Consternation over DEI within the Jewish community isn’t new. When I traveled to Israel earlier this year as part of a solidarity trip organized out of UCLA, President Isaac Herzog and his wife were explicit to our delegation about the threat that wokeism and DEI in particular poses to the welfare of American and Israeli Jews alike. Yet, the Main Line Health petition marks a notable development. Most American Jews are (or at least were) politically liberal and reside in progressive metropolitan areas. The incentives to self-censor about DEI are abundant, and yet, the stakes are apparently making silence untenable.
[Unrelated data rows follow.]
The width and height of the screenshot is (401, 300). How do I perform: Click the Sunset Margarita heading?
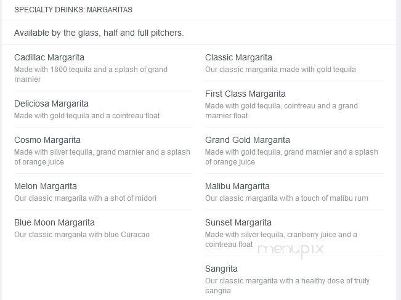pos(238,223)
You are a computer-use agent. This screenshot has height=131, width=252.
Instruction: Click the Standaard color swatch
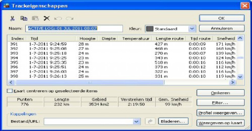coord(150,29)
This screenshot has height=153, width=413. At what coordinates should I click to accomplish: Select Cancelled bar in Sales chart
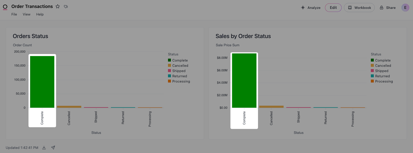[271, 106]
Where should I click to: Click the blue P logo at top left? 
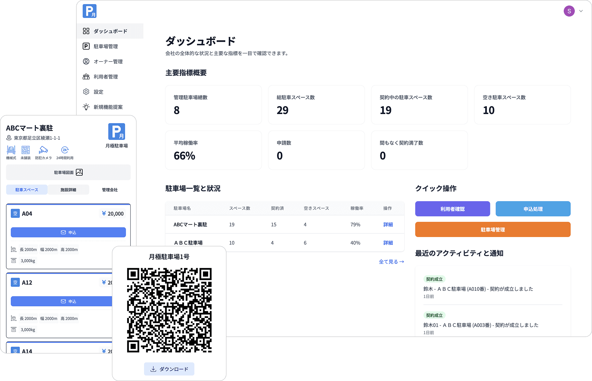click(89, 11)
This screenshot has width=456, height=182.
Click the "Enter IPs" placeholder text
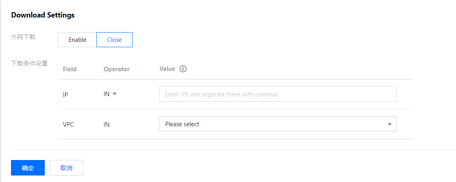click(221, 94)
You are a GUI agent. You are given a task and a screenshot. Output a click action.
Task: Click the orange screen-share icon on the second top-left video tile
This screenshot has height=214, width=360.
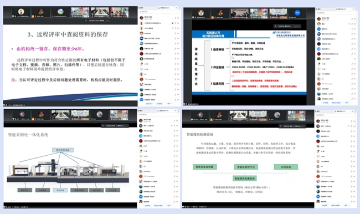(x=33, y=16)
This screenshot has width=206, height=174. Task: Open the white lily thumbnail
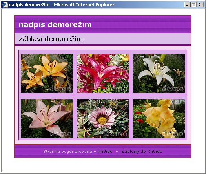point(159,73)
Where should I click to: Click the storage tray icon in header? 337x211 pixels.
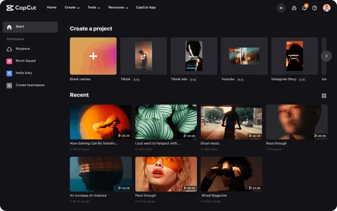[x=294, y=8]
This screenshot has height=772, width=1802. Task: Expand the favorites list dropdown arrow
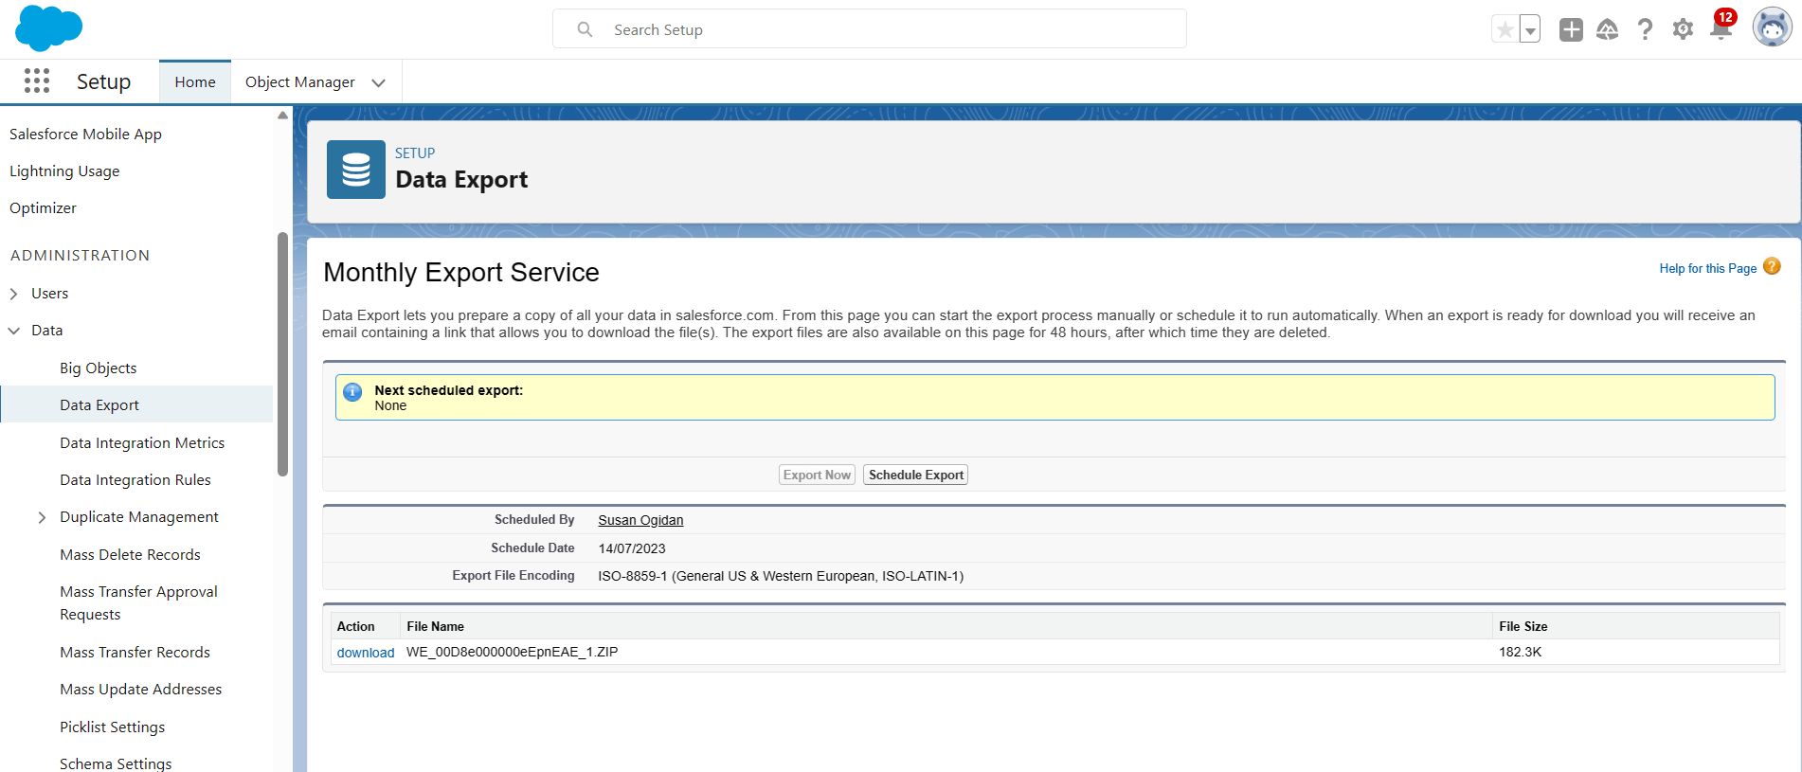click(1530, 29)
Though it’s unclear precisely how many of the petition signatories are Jews in metro Philadelphia, Dr. Lev – an Israeli-American physician based in the Philadelphia area who published the petition – insists that number is at least 1,000.
“The Jewish community is furious and many now believe DEI to be dangerous,” he tells me. “Opposing DEI can create some awkwardness among neighbors and friends who truly believe that it stands for the principles of diversity, equity, and inclusion. But given what is happening in our communities – Swastikas appearing etched onto the side of public buildings, pro-Hamas demonstrators marching through college campuses, Jews being harassed in Philadelphia public schools – we’re now forced to have these uncomfortable conversations.”
Philadelphia’s suburbs are being courted by both candidates in the upcoming presidential election. The petition sends a clear message: Embrace DEI at your own peril.